Ward, asked whether she believed the disability training should become the industry norm, replied: “We’re always keen to support industry-wide initiatives to make travelling by train as easy as possible.”

Deaf for the day

Chiltern Railways MD Rob Brighouse

Chiltern Railways MD Rob Brighouse recently went ‘deaf for the day’ to experience what life was like on board his trains without hearing (see picture above).

As part of the challenge, set by the charity Hearing Dogs for Deaf People, Brighouse had gel moulds inserted into his ears by an audiologist at Specsavers Hearing Centre, which gave him a temporary 60% hearing loss.

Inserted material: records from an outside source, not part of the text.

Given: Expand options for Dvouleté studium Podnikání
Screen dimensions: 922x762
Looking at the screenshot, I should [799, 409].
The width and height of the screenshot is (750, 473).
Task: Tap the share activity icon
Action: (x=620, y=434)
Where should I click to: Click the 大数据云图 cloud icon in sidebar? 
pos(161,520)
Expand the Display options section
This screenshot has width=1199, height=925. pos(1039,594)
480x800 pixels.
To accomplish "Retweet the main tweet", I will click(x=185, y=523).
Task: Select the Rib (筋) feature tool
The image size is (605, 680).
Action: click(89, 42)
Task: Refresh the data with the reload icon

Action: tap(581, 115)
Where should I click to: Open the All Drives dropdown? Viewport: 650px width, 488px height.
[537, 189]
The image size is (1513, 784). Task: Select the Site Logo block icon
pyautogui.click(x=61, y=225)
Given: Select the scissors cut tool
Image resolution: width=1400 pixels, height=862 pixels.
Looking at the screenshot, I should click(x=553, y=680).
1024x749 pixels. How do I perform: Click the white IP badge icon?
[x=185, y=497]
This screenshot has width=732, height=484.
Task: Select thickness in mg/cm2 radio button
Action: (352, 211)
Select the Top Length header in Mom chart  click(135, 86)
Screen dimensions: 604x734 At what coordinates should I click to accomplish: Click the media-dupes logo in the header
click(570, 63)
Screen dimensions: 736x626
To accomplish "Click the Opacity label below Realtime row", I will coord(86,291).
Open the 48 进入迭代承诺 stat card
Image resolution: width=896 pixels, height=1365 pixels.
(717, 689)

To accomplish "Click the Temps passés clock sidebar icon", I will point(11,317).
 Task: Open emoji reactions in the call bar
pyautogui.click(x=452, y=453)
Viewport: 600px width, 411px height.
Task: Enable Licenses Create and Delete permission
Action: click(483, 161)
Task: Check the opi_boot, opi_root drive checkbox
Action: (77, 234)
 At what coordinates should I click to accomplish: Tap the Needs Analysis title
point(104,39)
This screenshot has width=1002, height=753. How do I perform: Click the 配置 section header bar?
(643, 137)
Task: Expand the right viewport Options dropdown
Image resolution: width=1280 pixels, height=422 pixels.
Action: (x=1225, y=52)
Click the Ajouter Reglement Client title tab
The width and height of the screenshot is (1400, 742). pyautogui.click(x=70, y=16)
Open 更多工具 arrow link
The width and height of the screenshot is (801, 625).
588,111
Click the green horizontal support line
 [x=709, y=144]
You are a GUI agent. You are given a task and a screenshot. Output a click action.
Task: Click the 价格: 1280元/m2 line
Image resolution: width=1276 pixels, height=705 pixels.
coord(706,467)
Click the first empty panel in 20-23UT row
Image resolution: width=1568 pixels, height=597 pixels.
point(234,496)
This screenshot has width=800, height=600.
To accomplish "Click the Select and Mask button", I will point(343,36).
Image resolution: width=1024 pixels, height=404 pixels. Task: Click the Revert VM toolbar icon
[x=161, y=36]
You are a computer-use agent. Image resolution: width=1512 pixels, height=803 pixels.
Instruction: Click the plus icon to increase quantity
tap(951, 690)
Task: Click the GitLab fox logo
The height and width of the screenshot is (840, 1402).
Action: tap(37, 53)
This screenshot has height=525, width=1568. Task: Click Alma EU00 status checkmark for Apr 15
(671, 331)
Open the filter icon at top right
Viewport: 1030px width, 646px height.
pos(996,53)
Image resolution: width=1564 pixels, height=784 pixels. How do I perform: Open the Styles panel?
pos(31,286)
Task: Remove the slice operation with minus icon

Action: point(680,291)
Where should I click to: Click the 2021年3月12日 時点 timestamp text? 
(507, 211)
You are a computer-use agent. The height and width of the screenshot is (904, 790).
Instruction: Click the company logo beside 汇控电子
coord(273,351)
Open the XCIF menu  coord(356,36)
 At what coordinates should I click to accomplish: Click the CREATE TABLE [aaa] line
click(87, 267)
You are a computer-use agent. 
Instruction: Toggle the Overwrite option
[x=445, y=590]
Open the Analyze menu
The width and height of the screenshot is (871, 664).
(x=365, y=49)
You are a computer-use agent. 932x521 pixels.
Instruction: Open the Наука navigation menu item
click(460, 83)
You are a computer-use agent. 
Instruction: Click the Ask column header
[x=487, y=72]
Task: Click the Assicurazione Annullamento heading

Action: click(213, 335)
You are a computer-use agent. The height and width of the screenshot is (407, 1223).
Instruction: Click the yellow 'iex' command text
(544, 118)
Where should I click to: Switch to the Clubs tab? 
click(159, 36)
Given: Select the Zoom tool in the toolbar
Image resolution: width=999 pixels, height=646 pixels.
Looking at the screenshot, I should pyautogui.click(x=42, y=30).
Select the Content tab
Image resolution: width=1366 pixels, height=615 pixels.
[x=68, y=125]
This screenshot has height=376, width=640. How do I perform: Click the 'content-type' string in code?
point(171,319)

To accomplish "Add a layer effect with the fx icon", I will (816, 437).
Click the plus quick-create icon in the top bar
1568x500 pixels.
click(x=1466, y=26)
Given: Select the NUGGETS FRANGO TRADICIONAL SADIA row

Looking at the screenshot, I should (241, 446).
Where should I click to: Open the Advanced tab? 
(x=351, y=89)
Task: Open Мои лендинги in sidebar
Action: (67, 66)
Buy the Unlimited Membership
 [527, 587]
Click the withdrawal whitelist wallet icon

He travelled to and from London Marylebone station, quickly learning that he would need to rely on lip-reading to communicate. He struggled with conversations, especially when people turned away whilst talking to him.

He said: “Deafness is an invisible disability and therefore it is impossible to see if somebody is deaf. When I tried to buy a train ticket, I had to repeat myself to the member of staff behind the desk. Once he realised I was deaf, he turned the speaker up to full volume which, although helpful, made it feel like everyone around me was listening in to my conversation and staring at me, which made me feel uncomfortable.”

Everything changed when Brighouse was given hearing dog Rosie, who not only alerted him to important sounds around him, but most importantly she made him feel visible and brought him back into the hearing world.

“Having Rosie completely transformed my situation,” he said. “She wears a burgundy jacket, which made people aware that I was deaf so as well as alerting me to sounds I could no longer hear, Rosie encouraged people to come and talk to me, which is so important when you are feeling isolated. I can only imagine what an amazing support these dogs provide to people with severe or profound hearing loss.”

Although Chiltern Railways has measures in place to accommodate deaf people, such as staff training and visual aids on trains, Brighouse said: “We can support our staff even further with additional training to understand specific challenges deaf people face when using the railway.”